# Aim
Rewrite the rows below as a Markdown table with two columns, No. and Line, giving each line its own number and skipping blank lines. Leave the pictures out of your answer.

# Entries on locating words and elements
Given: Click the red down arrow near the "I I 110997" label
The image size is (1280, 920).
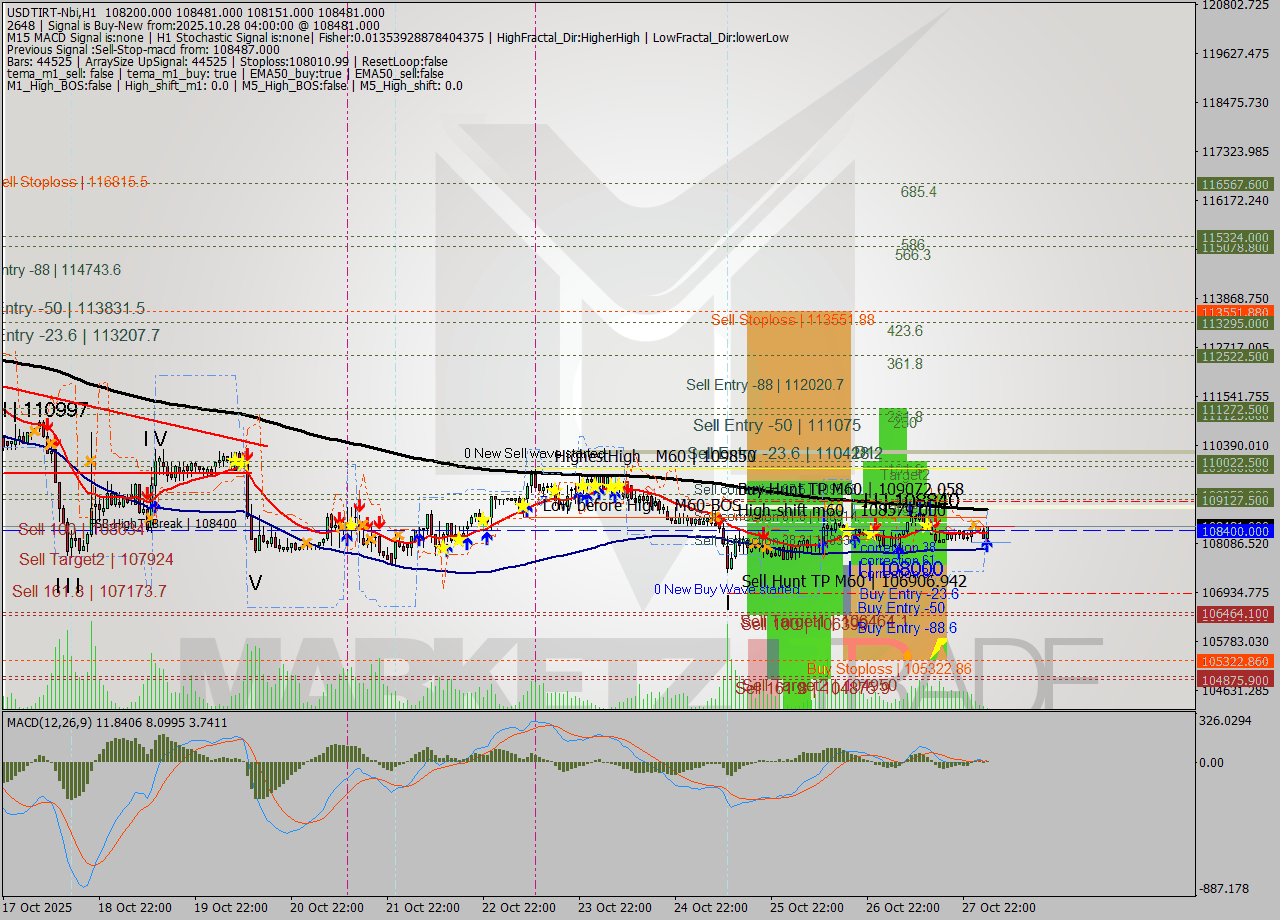Looking at the screenshot, I should point(48,424).
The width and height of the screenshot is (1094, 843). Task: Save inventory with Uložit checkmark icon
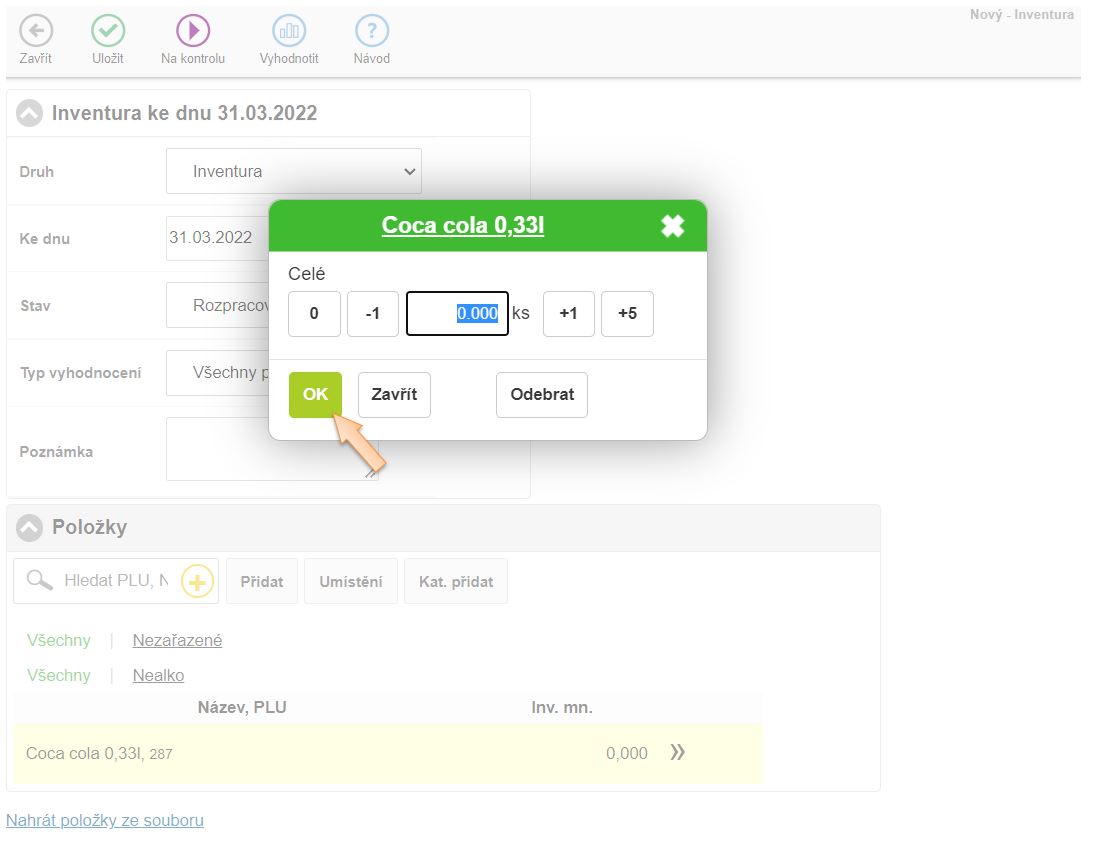[108, 31]
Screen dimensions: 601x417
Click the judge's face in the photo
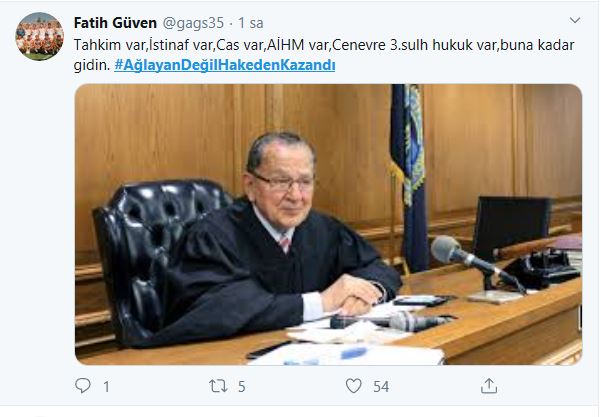[284, 186]
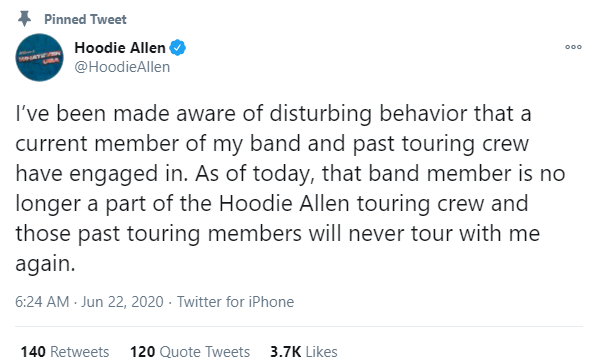This screenshot has height=363, width=598.
Task: Click the pushpin icon beside Pinned Tweet
Action: (24, 19)
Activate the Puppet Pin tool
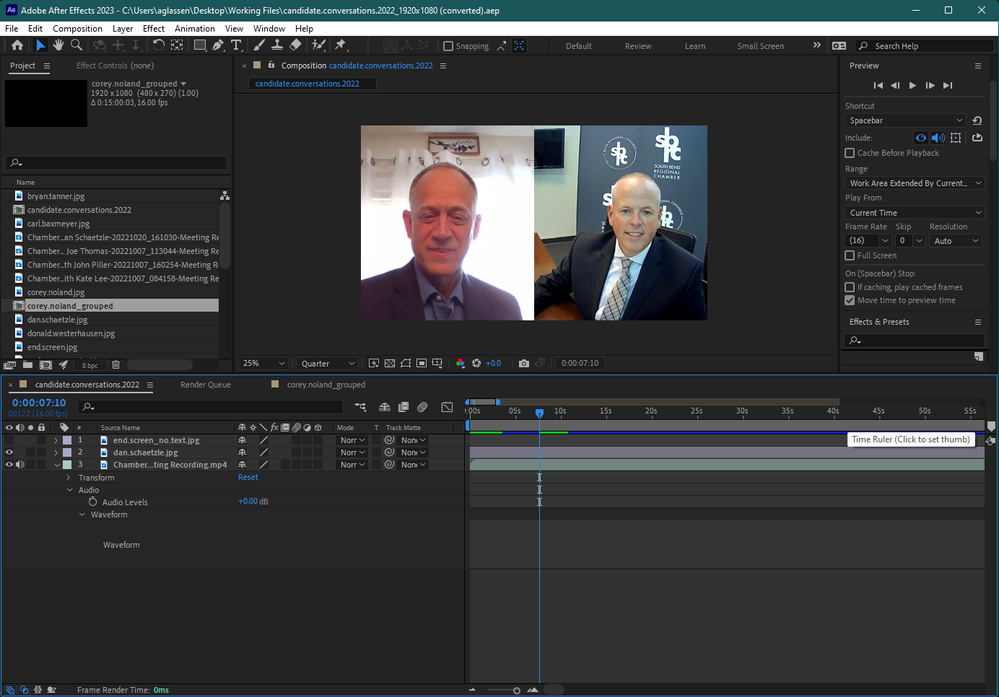This screenshot has width=999, height=697. click(x=340, y=46)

# Finished task
| No. | Line |
|---|---|
| 1 | Given: Click the red down arrow near the "I I 110997" label |
| 2 | The image size is (1280, 920). |
| 3 | Looking at the screenshot, I should point(48,424). |
| 4 | The width and height of the screenshot is (1094, 843). Task: Save inventory with Uložit checkmark icon |
| 5 | [108, 31] |
| 6 | Screen dimensions: 601x417 |
| 7 | Click the judge's face in the photo |
| 8 | [284, 186] |
| 9 | This screenshot has height=363, width=598. |
| 10 | Task: Click the pushpin icon beside Pinned Tweet |
| 11 | Action: (24, 19) |
| 12 | Activate the Puppet Pin tool |
| 13 | This screenshot has width=999, height=697. click(x=340, y=46) |